Exercise goal —
Give again only those lines from the start of the entries through the line holding "Given: Open the Manufacturer dropdown", leaving them as they are.

Supplied entries —

──────

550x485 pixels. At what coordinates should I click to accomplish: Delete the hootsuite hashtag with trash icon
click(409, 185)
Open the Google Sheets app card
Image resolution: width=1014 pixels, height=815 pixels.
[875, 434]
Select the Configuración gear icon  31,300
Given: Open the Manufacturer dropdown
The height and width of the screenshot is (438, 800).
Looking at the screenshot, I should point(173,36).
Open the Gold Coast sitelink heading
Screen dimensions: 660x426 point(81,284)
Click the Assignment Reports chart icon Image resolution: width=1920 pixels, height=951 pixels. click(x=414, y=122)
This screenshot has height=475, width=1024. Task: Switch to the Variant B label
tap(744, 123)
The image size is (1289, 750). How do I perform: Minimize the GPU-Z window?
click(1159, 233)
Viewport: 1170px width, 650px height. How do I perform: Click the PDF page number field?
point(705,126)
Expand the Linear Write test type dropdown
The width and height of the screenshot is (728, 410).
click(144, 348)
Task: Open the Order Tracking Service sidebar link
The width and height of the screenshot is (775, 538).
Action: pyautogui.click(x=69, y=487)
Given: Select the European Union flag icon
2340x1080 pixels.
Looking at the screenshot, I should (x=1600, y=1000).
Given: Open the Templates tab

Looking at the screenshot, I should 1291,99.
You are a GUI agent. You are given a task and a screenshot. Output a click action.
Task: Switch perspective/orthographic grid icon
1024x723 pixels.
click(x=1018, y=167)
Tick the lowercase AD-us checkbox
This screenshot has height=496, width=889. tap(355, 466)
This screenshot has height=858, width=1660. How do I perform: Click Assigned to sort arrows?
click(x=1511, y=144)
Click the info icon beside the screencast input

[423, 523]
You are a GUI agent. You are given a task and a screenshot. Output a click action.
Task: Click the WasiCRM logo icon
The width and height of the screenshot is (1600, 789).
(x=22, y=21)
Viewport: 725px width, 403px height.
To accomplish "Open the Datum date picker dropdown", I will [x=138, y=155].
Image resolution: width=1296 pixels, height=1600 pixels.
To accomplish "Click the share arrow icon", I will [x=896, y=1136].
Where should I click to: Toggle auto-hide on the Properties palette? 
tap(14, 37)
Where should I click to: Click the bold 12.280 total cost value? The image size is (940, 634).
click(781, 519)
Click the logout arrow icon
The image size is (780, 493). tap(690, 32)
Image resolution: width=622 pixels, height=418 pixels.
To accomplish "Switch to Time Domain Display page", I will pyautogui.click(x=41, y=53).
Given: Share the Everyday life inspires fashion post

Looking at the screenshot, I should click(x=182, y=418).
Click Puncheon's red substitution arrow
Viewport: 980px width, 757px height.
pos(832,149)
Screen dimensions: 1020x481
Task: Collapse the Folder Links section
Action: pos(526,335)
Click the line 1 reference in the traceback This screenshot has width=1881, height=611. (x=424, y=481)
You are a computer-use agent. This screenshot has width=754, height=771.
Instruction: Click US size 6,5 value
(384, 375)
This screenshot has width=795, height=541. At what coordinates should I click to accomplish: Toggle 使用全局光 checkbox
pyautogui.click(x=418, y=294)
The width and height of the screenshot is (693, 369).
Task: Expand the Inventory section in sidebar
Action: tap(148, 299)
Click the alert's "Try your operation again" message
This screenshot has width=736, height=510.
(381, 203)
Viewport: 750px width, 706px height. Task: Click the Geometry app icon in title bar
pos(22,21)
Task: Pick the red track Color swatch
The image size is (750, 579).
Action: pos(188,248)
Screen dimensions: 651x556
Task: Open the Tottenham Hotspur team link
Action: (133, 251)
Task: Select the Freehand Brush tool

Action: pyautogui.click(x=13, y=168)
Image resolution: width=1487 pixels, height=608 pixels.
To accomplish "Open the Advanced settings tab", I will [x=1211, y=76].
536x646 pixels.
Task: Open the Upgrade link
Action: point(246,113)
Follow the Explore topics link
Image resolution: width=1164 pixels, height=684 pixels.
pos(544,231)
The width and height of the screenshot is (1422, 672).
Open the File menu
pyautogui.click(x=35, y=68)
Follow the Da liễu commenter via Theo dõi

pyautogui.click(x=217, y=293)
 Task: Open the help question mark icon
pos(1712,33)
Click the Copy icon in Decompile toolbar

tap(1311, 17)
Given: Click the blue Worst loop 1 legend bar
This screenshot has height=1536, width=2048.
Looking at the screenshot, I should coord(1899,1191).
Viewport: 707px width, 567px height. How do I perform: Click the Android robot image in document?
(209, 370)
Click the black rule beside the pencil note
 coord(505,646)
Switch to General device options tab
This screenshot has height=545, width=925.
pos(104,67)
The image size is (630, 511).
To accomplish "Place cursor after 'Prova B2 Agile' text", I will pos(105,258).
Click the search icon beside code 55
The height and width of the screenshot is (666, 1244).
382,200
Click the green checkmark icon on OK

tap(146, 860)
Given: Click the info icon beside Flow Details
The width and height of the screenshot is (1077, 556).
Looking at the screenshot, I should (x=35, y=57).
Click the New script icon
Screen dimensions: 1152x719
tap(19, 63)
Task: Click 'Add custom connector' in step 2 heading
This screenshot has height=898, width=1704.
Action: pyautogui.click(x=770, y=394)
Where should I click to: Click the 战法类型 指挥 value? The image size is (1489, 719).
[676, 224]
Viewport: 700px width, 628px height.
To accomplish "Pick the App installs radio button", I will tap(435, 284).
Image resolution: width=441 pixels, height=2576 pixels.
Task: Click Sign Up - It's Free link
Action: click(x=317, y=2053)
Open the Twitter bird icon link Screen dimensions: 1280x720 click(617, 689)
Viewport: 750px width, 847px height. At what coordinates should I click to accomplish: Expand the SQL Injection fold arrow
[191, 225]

──────

Answer section —
550x485 pixels. At what coordinates should I click to accomplish: Delete the hootsuite hashtag with trash icon
click(409, 185)
Open the Google Sheets app card
Image resolution: width=1014 pixels, height=815 pixels.
[875, 434]
Select the Configuración gear icon  31,300
Given: Open the Manufacturer dropdown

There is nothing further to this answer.